Via a forwarded email, my longtime chum Peckman calls my attention to the following letter to the editor on the subject of honky wish fulfillment.
From yesterday’s Daily Oklahoman, “Oklahoma’s Newspaper since 1907” (i.e., since the mass treaty violation of Oklahoma statehood):
My wife, an American Indian, has changed my mind about her ancestry. Every day I’m amazed by her mature character. She has a big soul and I’ve never known someone as gentle and humble as this Choctaw Indian. She looks the same in the early morning as she does the rest of the day because wearing makeup and fashionable clothes isn’t her thing. She’s a believer not in nature but in the Creator of nature. She’s my kind of woman!
This white man is very blessed to have her for his wife.
David Wadley, Norman
So this moron godbag David Wadley marries a woman whose “ancestry” he initially finds objectionable, then, through the magic power of her extraordinary humbleness, discovers that she is every redneck’s fantasy-squaw?
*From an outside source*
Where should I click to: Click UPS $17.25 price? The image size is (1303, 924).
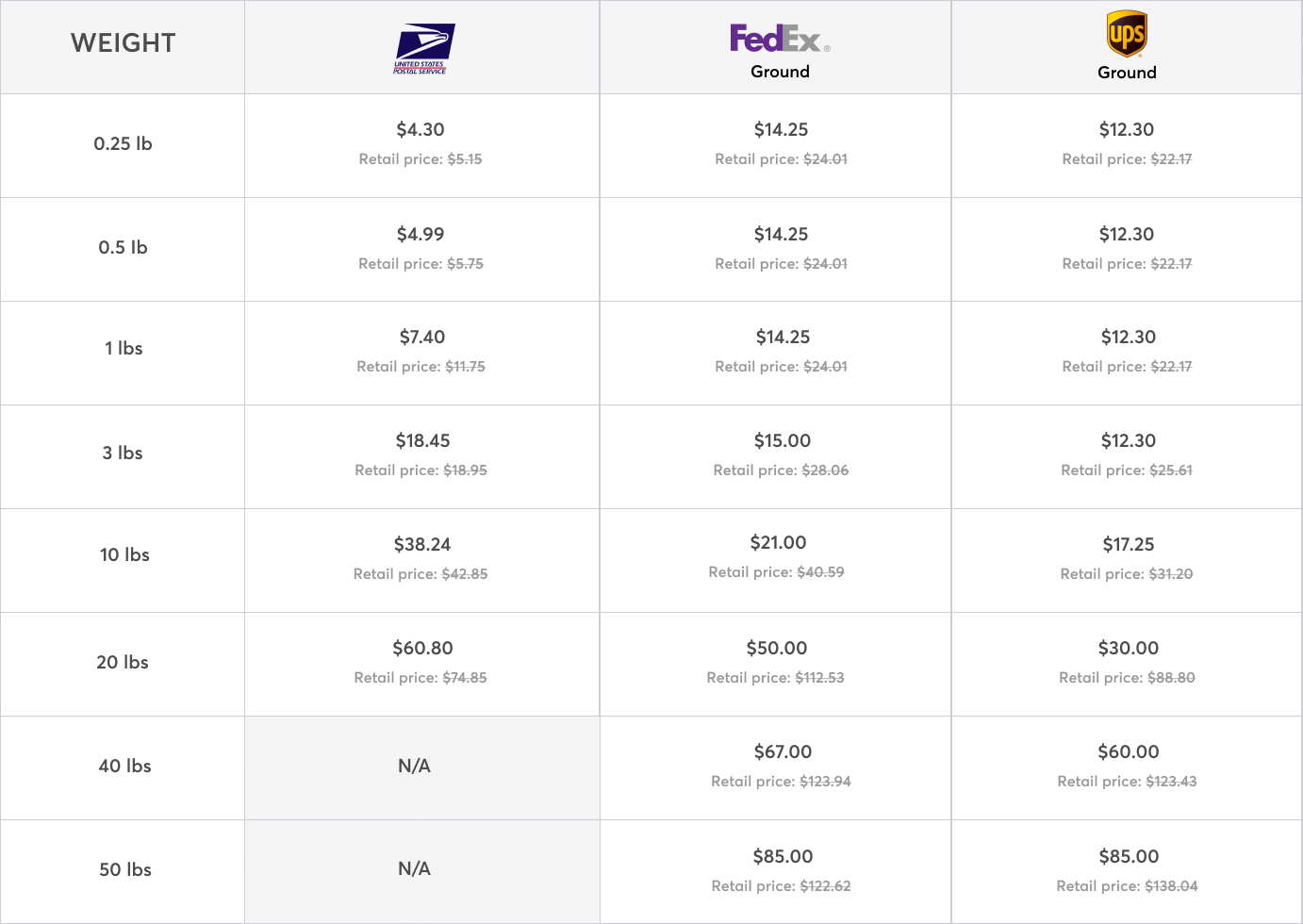(1128, 544)
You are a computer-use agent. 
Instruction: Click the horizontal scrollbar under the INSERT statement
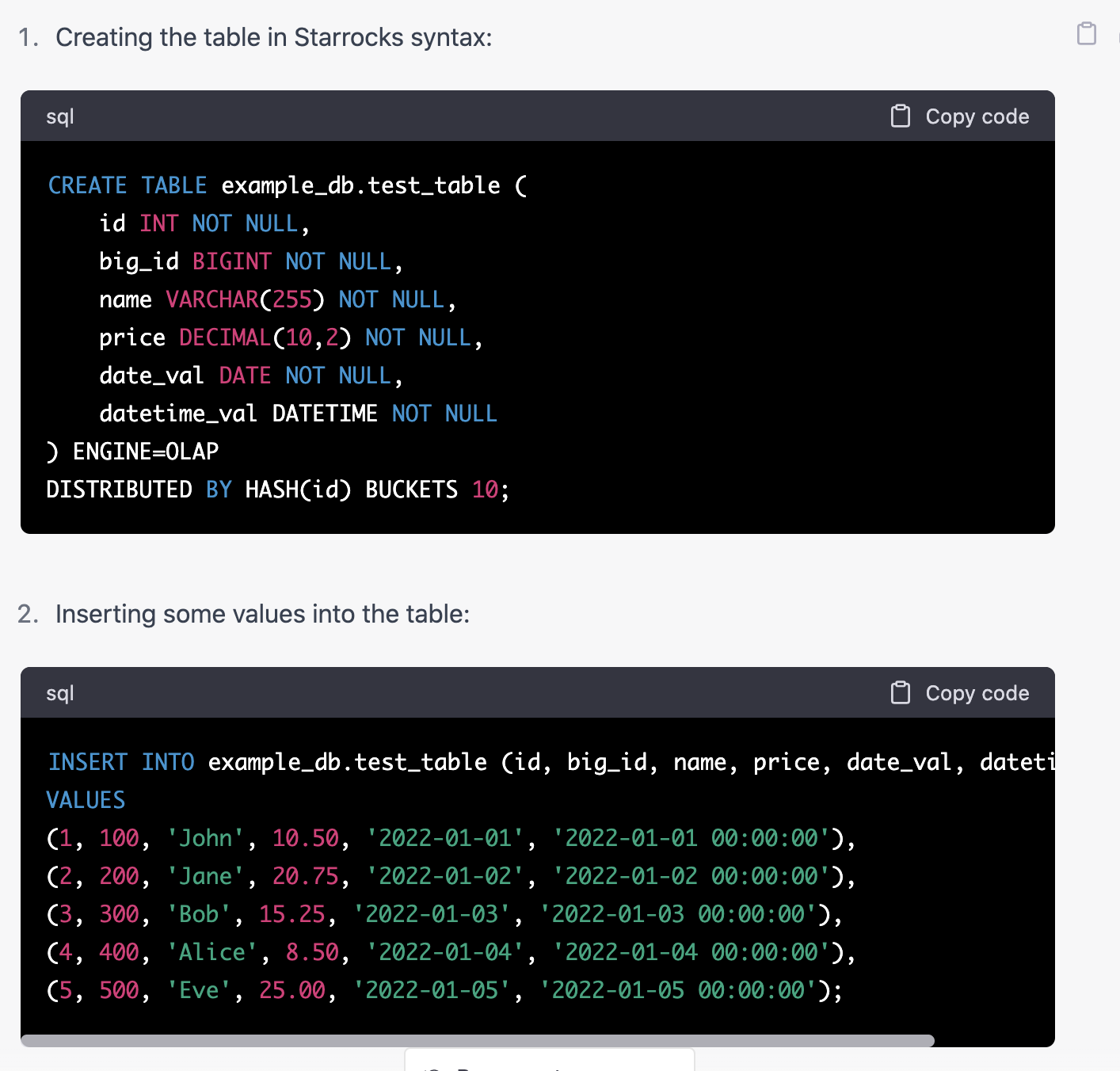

And he sends this revolting self-congratulatory ode to the newspaper? And the newspaper actually prints it? Like, “My wife is a lowly Native chick, but because of her winsome, subservient personality I’m willing to look the other way on her questionable genetics. Give me a medal.” And they give him the fucking medal!
At least everyone in town — including, one hopes, his wife — now knows he’s a patronizing “See? Not all darkies are lazy drunken sluts!” bigot.
Nothing would un-furrow the Twisty brow better than if I received news that the unfortunate Mrs. Wadley had suddenly sprung from her bed one fine morning, packed a valise, and announced, “Dave, your benevolent essentialism has chapped the last square inch of my hide. I’m off to join a separatist commune. Smell ya later, asshole.”